The program’s goal is to increase income through improved production; connect buyers through an online marketplace; provide a more accurate harvest prediction and better inventory management and marketing; and integrate Harmonized GAP into smaller scale farm operations and enable participants to be competitive and responsive throughout a crisis such as Covid-19 and beyond.


Delta USDA Regional Food Business Center

Warehouses4Good is partnering with the Mississippi Delta Council for Farm Workers Opportunities (MDC), a minority-founded and -run non- profit in Clarksdale, MS, to lead the Delta RFBC to deliver Grow Delta, Feed Delta, Buy Delta. Drawing on MDC and 18 regional partners’ experience,  we are working to increase agricultural business knowledge, success, and resilience – from farm gate through retail– prioritizing small disadvantaged producers, processors, and intermediaries in Alabama, Arkansas, Louisiana, Mississippi, and East Texas..

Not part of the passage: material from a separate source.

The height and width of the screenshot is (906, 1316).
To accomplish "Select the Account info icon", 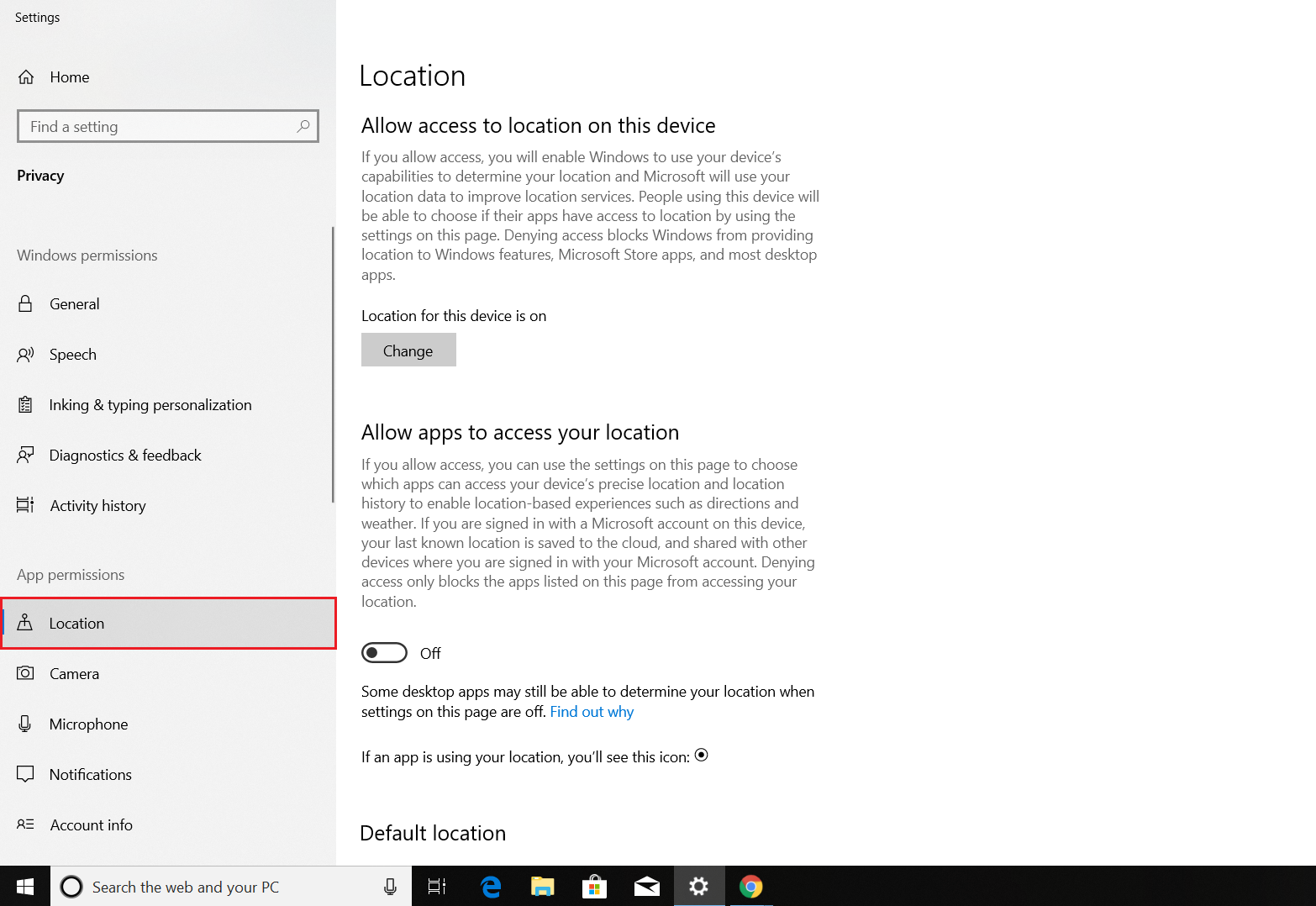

The Center will address barriers widely regarded as impediments to the growth of the Southern food system: poor connectivity, lack of local self-organization, insufficient diversity, reluctance to embrace innovation, and climate smart practices, and inadequate food supply chain infrastructure. Addressing these barriers, we have set a goal to replace 2% of the food currently imported into the region with local crops and meats – increasing regional producer income by more than $100 million per year. This effort extends our commitment to establishing a robust and enduring local food system in rural communities.